The Breakfast Table

Anything but Impeachment

Maud:

Thursday. Trial. Senate. Pigheaded. Witnesses? Travesty. And that’s all I have to say on the subject.

Isn’t it lovely that Prince Edward is getting married?

I naturally thought of you when I read this morning’s Times editorial warning against complacency about declining homicide rates. Apparently, while there has been a 50% decrease between 1980 and 1997 in the number of firearm homicides by Americans 25 or older, the 18-to-24-year-old group revealed a nearly 50% increase over the same period. “Moreover, the Justice Department figures omit the even greater number of firearm deaths through accidental shootings and suicides each year by young people under 25.”

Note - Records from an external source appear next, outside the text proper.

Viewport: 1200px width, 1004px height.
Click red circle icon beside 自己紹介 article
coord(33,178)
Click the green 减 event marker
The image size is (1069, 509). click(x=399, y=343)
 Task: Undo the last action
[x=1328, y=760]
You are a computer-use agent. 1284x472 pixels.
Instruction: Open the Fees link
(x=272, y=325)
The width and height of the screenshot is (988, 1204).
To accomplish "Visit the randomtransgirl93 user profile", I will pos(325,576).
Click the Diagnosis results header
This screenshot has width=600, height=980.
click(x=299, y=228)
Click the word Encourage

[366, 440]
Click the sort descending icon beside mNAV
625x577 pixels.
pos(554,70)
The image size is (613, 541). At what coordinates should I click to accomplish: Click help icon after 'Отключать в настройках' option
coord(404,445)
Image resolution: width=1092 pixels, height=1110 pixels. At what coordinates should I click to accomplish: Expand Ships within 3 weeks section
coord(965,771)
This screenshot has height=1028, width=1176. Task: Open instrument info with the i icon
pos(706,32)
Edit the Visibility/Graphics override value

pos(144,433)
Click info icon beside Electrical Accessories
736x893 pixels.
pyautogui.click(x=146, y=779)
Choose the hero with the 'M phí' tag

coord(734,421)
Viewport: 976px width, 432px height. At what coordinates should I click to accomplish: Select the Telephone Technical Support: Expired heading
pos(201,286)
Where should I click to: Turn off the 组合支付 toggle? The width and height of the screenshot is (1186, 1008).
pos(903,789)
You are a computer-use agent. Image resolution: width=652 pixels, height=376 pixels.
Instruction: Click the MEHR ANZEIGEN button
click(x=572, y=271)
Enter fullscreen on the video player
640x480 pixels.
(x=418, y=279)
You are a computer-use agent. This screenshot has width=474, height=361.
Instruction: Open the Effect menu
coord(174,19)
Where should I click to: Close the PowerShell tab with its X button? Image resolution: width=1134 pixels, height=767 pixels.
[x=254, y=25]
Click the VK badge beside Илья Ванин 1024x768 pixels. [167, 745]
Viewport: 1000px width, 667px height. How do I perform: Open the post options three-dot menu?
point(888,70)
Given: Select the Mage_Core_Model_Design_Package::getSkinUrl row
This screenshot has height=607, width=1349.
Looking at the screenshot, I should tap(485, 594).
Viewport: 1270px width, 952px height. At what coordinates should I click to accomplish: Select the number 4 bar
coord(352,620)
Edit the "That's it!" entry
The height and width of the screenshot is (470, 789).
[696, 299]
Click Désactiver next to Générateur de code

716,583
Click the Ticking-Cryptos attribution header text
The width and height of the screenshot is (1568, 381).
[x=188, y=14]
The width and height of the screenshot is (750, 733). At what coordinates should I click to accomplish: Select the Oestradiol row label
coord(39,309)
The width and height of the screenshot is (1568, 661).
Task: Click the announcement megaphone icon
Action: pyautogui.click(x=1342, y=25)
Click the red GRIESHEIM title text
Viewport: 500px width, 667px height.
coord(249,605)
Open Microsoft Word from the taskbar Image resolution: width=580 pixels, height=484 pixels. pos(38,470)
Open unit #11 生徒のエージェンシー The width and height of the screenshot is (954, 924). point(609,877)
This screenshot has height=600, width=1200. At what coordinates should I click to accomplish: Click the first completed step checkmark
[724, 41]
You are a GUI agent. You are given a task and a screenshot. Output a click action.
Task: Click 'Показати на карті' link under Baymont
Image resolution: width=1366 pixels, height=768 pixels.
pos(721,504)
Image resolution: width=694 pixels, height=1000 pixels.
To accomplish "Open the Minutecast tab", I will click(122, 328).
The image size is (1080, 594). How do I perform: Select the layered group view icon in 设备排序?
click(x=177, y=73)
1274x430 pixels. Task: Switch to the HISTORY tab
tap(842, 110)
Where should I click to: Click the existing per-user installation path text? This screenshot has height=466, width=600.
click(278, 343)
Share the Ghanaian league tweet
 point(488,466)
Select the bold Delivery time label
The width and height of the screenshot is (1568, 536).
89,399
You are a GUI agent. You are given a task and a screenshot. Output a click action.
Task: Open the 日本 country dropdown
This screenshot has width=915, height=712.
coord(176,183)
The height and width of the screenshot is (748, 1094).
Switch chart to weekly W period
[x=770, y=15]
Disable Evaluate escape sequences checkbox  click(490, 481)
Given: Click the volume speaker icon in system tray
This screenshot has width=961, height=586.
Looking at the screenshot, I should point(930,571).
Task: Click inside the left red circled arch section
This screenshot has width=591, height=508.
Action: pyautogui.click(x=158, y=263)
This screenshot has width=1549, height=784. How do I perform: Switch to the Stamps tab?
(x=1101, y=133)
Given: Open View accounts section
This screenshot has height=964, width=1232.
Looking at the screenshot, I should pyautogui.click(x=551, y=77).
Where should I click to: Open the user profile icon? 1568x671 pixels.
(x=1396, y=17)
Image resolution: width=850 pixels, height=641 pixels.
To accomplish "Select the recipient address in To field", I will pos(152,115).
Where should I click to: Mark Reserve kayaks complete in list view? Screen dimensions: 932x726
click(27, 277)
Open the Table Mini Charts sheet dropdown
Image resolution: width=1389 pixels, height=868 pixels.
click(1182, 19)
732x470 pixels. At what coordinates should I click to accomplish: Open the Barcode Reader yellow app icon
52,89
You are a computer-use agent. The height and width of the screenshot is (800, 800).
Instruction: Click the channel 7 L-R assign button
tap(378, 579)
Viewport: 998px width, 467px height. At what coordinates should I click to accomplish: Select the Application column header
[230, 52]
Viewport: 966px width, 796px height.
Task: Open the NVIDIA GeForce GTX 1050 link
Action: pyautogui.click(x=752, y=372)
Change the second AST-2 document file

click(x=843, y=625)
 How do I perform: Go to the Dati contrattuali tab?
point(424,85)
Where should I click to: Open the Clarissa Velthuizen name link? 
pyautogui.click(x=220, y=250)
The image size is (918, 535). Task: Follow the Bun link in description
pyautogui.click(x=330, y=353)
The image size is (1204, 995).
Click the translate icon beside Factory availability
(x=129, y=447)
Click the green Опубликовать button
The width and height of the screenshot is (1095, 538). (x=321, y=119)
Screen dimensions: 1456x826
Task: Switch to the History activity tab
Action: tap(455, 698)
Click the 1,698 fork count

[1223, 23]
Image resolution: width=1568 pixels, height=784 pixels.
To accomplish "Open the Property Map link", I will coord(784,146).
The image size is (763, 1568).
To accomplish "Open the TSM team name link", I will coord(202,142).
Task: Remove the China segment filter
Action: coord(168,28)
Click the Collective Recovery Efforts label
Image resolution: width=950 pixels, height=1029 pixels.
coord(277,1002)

The culprit, the Times proposes, is the spread of illegal handguns among young people. I did read yesterday’s story about efforts to sue gun manufacturers for flooding the market with weapons they are presumed to know will be distributed illegally. As you may be aware, I support gun control measures at their most Draconian. But I have to ask anyway: How does one justify holding the manufacturers accountable for the way guns are distributed without also holding accountable the lawmakers who have failed to enforce stricter controls, and the lobbyists who have put pressure on those legislators? And then there’s the tricky question raised after the schoolyard killings last year of how much responsibility parents should take for their children’s homicidal tendencies.

I worry that I touched an Ayn Rand novel once and became infected with too many scruples about holding adults accountable for their own actions. I worry that we are turning into a society of finger-pointers. But as you know, I am no libertarian. Of course, guns should have mandatory safety features and distribution should be regulated. Manufacturers have control over safety devices, but how will litigators persuade a court that they should pay when distribution goes awry?

Hope your spirits are higher than this morning’s temperature.